* **Excerpted data**:
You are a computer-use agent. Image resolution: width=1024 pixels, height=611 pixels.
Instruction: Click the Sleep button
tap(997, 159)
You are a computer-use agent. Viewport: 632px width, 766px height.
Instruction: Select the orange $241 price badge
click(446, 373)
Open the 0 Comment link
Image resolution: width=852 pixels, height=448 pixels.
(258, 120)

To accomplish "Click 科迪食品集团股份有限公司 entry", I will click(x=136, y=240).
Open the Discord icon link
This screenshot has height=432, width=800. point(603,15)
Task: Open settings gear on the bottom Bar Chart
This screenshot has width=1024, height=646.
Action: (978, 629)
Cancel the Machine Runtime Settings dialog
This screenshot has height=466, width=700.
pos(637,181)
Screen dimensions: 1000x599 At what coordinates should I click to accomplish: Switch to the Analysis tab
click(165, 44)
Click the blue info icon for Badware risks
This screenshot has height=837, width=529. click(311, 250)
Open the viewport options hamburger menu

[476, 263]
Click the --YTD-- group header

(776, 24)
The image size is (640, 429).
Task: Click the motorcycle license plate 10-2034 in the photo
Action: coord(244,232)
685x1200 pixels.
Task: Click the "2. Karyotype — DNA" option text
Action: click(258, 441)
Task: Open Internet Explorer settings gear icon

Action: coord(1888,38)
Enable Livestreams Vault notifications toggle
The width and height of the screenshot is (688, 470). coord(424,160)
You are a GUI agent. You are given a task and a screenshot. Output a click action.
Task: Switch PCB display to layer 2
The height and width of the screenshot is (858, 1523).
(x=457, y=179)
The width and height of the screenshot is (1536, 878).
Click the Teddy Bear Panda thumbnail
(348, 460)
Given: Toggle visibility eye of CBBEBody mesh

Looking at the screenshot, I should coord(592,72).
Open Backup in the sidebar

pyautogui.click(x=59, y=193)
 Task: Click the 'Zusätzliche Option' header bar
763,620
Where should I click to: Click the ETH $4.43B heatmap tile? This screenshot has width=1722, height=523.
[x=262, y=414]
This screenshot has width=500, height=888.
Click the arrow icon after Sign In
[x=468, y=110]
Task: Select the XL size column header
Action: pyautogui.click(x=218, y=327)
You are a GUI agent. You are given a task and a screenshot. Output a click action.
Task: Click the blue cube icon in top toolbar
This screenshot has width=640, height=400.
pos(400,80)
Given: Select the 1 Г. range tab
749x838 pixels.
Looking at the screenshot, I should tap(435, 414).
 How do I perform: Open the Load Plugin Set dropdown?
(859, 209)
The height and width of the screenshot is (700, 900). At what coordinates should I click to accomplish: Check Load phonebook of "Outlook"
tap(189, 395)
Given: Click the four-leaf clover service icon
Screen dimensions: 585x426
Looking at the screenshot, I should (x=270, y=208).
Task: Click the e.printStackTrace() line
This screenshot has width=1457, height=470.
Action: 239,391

* **Task statement**: In the material above, please find every line that includes the word "agent" and copy it.

* **Solution for this exercise**:
You are a computer-use agent. Image resolution: width=1024 pixels, height=611 pixels.
You are a computer-use agent. Viewport: 632px width, 766px height.
You are a GUI agent. You are given a task and a screenshot. Output a click action.
You are a GUI agent. You are given a task and a screenshot. Output a click action.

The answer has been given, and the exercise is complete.